Melissa looked at him, really looked, and saw the weight of all those years pressing down on his shoulders. All those battles fought, all those friends made and lost, all those connections forged in fire and blood.

“You have a lot of friends,” she said softly.

“I have allies. People who trust me, who believe in the same things I believe in.” He paused. “Friends are… rarer.”

“And you’re leaving all of them behind. For us.”

He turned to face her fully, his black eyes intense in the dim light. “I’m leaving a planet that has become a prison. A government that has betrayed everything it was supposed to stand for. A Council that would rather watch our species die than consider alternatives they find distasteful.” His tail tightened around her waist. “You and Robbie aren’t something I’m sacrificing my life for. You’re something I’m building a life around.”

“But your network—all these people who owe you favors, who trust you?—”

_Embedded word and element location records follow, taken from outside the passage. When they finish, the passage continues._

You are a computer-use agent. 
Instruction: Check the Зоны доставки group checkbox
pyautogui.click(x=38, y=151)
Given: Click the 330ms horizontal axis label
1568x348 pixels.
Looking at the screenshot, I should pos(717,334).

“Would have visited me in prison, perhaps. Written letters protesting my treatment. Maybe even organized protests in the capital.” His voice was dry, almost amused. “But they couldn’t have saved me from Naran’s justice. And they certainly couldn’t have given me what I want most in this universe.”

“What do you want most?”

“A family.” The word came out rough, stripped of all pretense. “A mate who sees me as I am. A child to raise, to teach, to love. Something that’s mine—truly mine—that no Council, no government, no dying planet can take from me.”

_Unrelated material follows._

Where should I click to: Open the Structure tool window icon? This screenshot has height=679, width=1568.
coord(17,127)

Melissa’s throat tightened. She thought about her own life before all of this—the long hours at the clinic, the artificial insemination, the careful, controlled way she’d approached motherhood. Alone by choice, she’d told herself. Independent. Self-sufficient.

But the truth was simpler and more painful. She’d been alone because she’d been afraid. Afraid of trusting someone else with her heart, her dreams, her future.

“I want that too,” she whispered. “I didn’t know I wanted it until I met you, but I do.”

He kissed her then, a brief, fierce press of his mouth against hers. “Then we’ll have it. Together.”

“Together,” she agreed.

From somewhere down the tunnel, Wei-Lin cleared her throat pointedly. “Hate to interrupt the moment, but we’re burning daylight. Or whatever passes for daylight underground.”

Becsul pulled back, but not before his tail gave her waist one last squeeze. “She’s right. We need to move.”

Kellan was waiting exactlywhere Makram had said he would be.